▸ Instructions to follow: Find the line with "Click the physical" in the entries below. Repeat it, every following line, and the line with "Given: Expand the Käyttöomaisuus tree node", exactly and with nothing added.

[Stored records]
□ □ □ □

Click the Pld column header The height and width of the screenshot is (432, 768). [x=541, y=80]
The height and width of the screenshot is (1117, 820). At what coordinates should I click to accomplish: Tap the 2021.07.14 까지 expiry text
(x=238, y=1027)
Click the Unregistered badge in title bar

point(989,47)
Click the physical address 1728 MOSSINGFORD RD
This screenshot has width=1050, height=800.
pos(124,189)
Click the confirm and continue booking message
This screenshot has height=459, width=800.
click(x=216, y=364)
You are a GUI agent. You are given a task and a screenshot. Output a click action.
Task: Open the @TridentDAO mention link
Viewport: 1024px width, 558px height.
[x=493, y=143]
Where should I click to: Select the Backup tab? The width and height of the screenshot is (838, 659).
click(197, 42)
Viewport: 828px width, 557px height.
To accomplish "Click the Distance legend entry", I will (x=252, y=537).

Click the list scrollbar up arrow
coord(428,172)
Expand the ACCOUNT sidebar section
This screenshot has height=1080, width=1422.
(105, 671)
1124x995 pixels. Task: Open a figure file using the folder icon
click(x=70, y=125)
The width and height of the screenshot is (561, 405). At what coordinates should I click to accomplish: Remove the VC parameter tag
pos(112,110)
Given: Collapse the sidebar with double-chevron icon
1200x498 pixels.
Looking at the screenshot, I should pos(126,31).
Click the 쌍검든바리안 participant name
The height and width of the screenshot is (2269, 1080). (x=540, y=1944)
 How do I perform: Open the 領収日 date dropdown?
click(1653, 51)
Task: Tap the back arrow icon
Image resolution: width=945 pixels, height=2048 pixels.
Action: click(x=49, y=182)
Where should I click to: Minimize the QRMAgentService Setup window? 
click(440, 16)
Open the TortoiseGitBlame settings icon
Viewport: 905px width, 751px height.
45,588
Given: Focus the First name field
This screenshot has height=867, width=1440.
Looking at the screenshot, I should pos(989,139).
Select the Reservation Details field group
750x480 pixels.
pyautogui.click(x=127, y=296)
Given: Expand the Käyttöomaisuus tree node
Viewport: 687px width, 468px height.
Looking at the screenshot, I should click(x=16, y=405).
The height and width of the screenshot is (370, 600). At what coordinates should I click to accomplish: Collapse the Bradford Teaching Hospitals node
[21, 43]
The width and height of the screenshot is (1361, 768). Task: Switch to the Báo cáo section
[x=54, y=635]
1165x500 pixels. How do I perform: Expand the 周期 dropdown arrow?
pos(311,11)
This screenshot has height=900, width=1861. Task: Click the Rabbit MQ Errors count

□ □ □ □

▸ Response:
Click the physical address 1728 MOSSINGFORD RD
This screenshot has width=1050, height=800.
pos(124,189)
Click the confirm and continue booking message
This screenshot has height=459, width=800.
click(x=216, y=364)
You are a GUI agent. You are given a task and a screenshot. Output a click action.
Task: Open the @TridentDAO mention link
Viewport: 1024px width, 558px height.
[x=493, y=143]
Where should I click to: Select the Backup tab? The width and height of the screenshot is (838, 659).
click(197, 42)
Viewport: 828px width, 557px height.
To accomplish "Click the Distance legend entry", I will (x=252, y=537).

Click the list scrollbar up arrow
coord(428,172)
Expand the ACCOUNT sidebar section
This screenshot has height=1080, width=1422.
(105, 671)
1124x995 pixels. Task: Open a figure file using the folder icon
click(x=70, y=125)
The width and height of the screenshot is (561, 405). At what coordinates should I click to accomplish: Remove the VC parameter tag
pos(112,110)
Given: Collapse the sidebar with double-chevron icon
1200x498 pixels.
Looking at the screenshot, I should pos(126,31).
Click the 쌍검든바리안 participant name
The height and width of the screenshot is (2269, 1080). (x=540, y=1944)
 How do I perform: Open the 領収日 date dropdown?
click(1653, 51)
Task: Tap the back arrow icon
Image resolution: width=945 pixels, height=2048 pixels.
Action: click(x=49, y=182)
Where should I click to: Minimize the QRMAgentService Setup window? 
click(440, 16)
Open the TortoiseGitBlame settings icon
Viewport: 905px width, 751px height.
45,588
Given: Focus the First name field
This screenshot has height=867, width=1440.
Looking at the screenshot, I should pos(989,139).
Select the Reservation Details field group
750x480 pixels.
pyautogui.click(x=127, y=296)
Given: Expand the Käyttöomaisuus tree node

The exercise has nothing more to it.